The Flames under Brad Treliving have started trusting their OHL scouts more and more, mostly because of the rewards they reap. Excluding Sam Bennett and Matthew Tkachuk -two obvious choices- the Flames have plucked Rasmus Andersson and Andrew Mangiapane from the OHL, players who could become regular NHL contributors just three years removed. Tyler Parsons and Adam Ruzicka have their blemishes, but are pretty good picks that are trending in the right direction.
If history is any indication, they’re likely going to be looking at picking another OHLer this upcoming draft. If they’re looking that direction, and are also looking for a goal-scoring right wing, Pavel Gogolev is a fine option. Despite a thirty goal season, Gogolev is undervalued, and could probably be available when the Flames eventually step up in the fourth round.
Originally from Moscow, Gogolev has been in Canada since the age of 13 plying his trade in prep schools and working his way up to the OHL, aside from a brief two game stint with his Russian youth team at age 15. His speed and his sniping abilites excited the Peterborough Petes, who selected him eighth overall in the OHL Priority Draft.
His rookie season didn’t go that well. Gogolev only picked up five goals and six assists in 53 games for the Petes, mostly playing a depth role for the club.
Gogolev played the entire year with a pretty dismal Petes squad, standing out as one of the only enjoyable pieces on a team that finished third last in the OHL. Given a larger role on the team, He started the season pretty hot, picking up eight points in six preseason games and matching his rookie year output in the first 15 games.
The Russian sniper fell off the tracks somewhere in mid-October, only picking up one point in eleven games over the span of a month. Aside from that, Gogolev was a relatively consistent producer for the Petes. He featured heavily in the top six, often being the go-to guy for the Petes when they were down. He became a pretty good sniper along the way, picking up 30 goals for the Petes, including three hat-tricks.

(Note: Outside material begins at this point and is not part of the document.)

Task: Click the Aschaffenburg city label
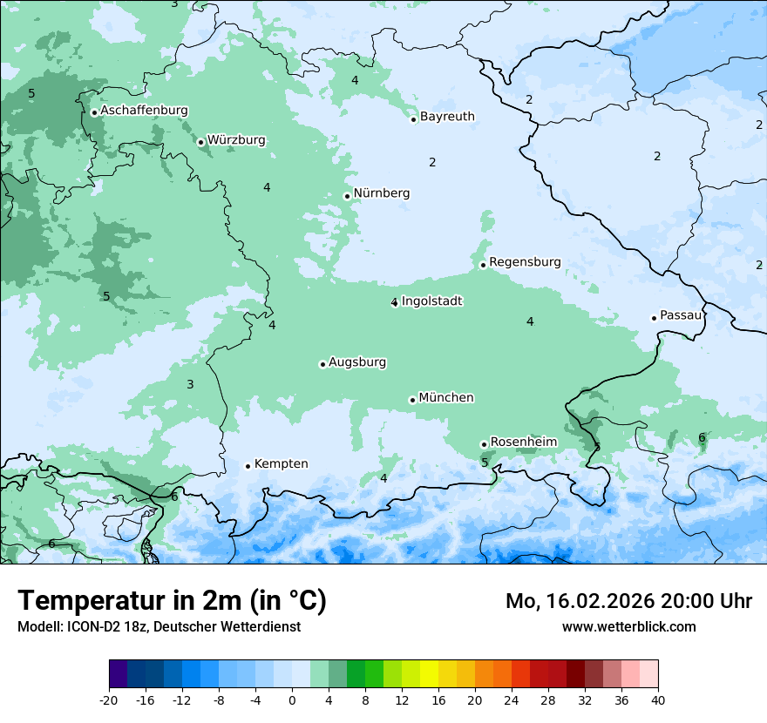pos(144,111)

|GP||G||A||P||Primary points||5v5 Points||5v5 Primary points||NHLe|
Gogolev’s statline is pretty pedestrian at first glance, but digging deeper reveals some intriguing things. He finished third across the whole OHL for 5v5 goals (26 of them). Among first time eligibles, he finished seventh in 5v5 points and fourth in 5v5 primary points.
One of the intriguing things about Gogolev, as that last pargaraph indicated, is that he produced the majority of his points at 5v5 despite having a skill set that would apparently lend itself to powerplay success. The seven points that weren’t 5v5 points were powerplay points, but he was mostly a secondary option for the Petes team that ranked ninth in powerplay success. His impact at 5v5 is hard to understate, chipping in on around 28% of all Peterborough 5v5 goals.
Fit and availability
The Flames need speedy, goalscoring right wingers. Gogolev is a speedy, goalscoring right winger. It’s a match.
Gogolev appears to still be a work in progress -his defensive acumen isn’t perfect- but his offensive abilities are scary and something that the Flames sorely lack in the prospect pool. With limited picks, it’s hard to pass him up. Gogolev’s high upside is hard to find that late in the draft.
Availability is another question. Gogolev is currently ranked 79th for NA skaters by Central Scouting, and 85th by Future Considerations. After the first round, players will generally slip much further than their ranking so Gogolev is likely to be available in the fourth round, but not much further than that.